Na última edição da coluna mostrei os registros de reuniões do Conselho Nacional de Desportos – CND acerca do julgamento de uma demanda levada por pessoas da área do esporte lideradas pelo ex-craque de futebol A. Friedenreich.
O ano era 1941 e este foi o primeiro julgamento realizado pelo colegiado de governo que viria a se tornar não apenas o ápice da Pirâmide Olímpica brasileira como também o órgão de cúpula da justiça esportiva do país.
Mas o que eles pediram ao CND?
Segundo o Parecer n° 1 que foi aprovado pelo CND em 5 de agosto de 1941, os demandantes requereram:
“providências para que seja integralmente observado o código do futebol, ‘cujos dispositivos’ afirmam, ‘está sendo desrespeitado pelo menos em duas de suas disposições essenciais. O apelo indica que o desrespeito às duas disposições consiste: a) na criação do cargo de cronometrista e b) na elevação do número do juizes de linha de dois para quatro.”
Reparem bem: Friedenreich e seus colegas foram até o Estado brasileiro, por meio do CND, requerer que o governo determinasse à Confederação Brasileira de Desportos – CBD (entidade responsável à época pelo futebol no país) que respeitasse as regras do Código de Futebol.
Entendam: esportistas vão até o órgão requerer a intervenção do Estado em uma entidade integrante da Lex Sportiva, a CBD, para que ela mudasse as regras de jogo no futebol por aqui. Obviamente que eles estavam cientes que, com a então recente edição da primeira Lei Geral do Esporte – Decreto-lei n° 3.191, de 1941, o CND passava a substituir o Comitê Olímpico Brasileiro – COB e a CBD no topo da estrutura esportiva, olímpica, de nosso país.
Mais bizarro ainda, pediram que a ordem do CND à CBD fosse no sentido de que ela respeitasse justamente uma disposição da Federação Internacional de Futebol Associação – FIFA quanto às regras de jogo da modalidade, ou seja, seu Código de Futebol.
Ainda que não tenha se furtado ao papel de “interventor” no esporte brasileiro, o CND aprovou um parecer repleto de ironias escritas por seu autor, um Almirante da Marinha. É o que reproduzo abaixo:
“…o caso deste Conselho recomendar à C. B. D. que se dirija ao International Football Association Board, conforme os estatutos deste facultam, sugestões nesse sentido uma vez que seria lamentavel modificar aquele decreto-lei ou permitir que o futebol se praticasse com desrespeito ao mesmo.”
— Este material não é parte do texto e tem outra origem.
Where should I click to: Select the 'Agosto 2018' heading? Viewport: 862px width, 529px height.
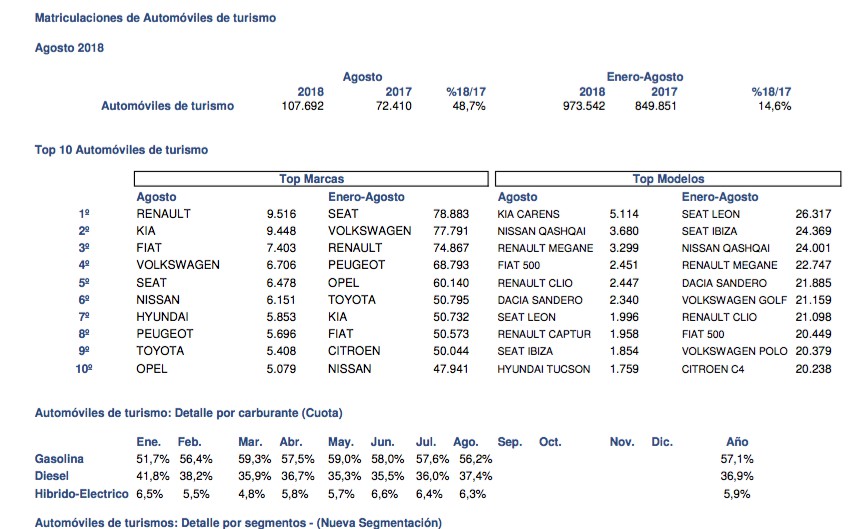coord(69,47)
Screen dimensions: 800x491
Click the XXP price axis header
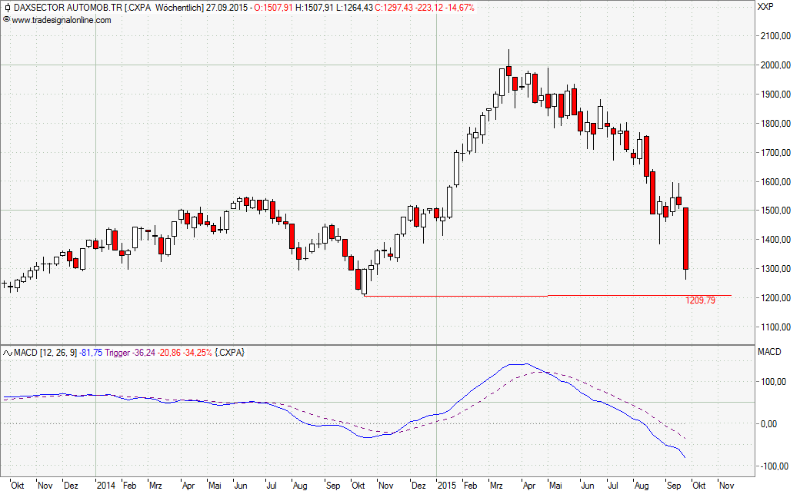click(765, 8)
O “chiste” do Almirante Alvaro de Vasconcello, secundado por João Lyra Filho e demais conselheiros (ainda ausente Luis Aranha), é tão espirituoso que chega ao ponto de dizer que ou a FIFA se faz respeitar ou o Estado Novo deverá modificar o Decreto-lei n° 3.199, de 1941, para dizer que a CBD poderia contrariar a entidade mundial que a subordinava. Isso porque, segundo o próprio militar bem lembrou, a norma baixada por Getúlio Vargas trazia em seu art. 43 um comando direto para que as entidades nacionais observassem as regras emanadas do sistema transnacional do esporte, a Lex Sportiva:
“Cada confederação adotará o código de regras desportivas da entidade internacional a que estiver filiado, fá-lo-á observar rigorosamente pelas entidades nacionais que lhe estejam direta, ou indiretamente vinculadas”.
A ironia estava, portanto, justamente no fato de o CND ser demandado para mandar à sua subordinada CBD que viesse a voltar à conformidade como que determinava o Código da FIFA, ao qual ela também se subordinava.
E, assim, determinou expressamente que a CBD revogasse as regras referentes à arbitragem que estavam contrariando as normas da FIFA.
Imagino você leitor mentalizando a cena de quase 80 anos atrás quando a FIFA recebeu uma ordem estatal dizendo que a sua subordinada brasileira deveria obedecer a ela própria.
Tom Jobim tinha toda a razão: “O Brasil não é para amadores”.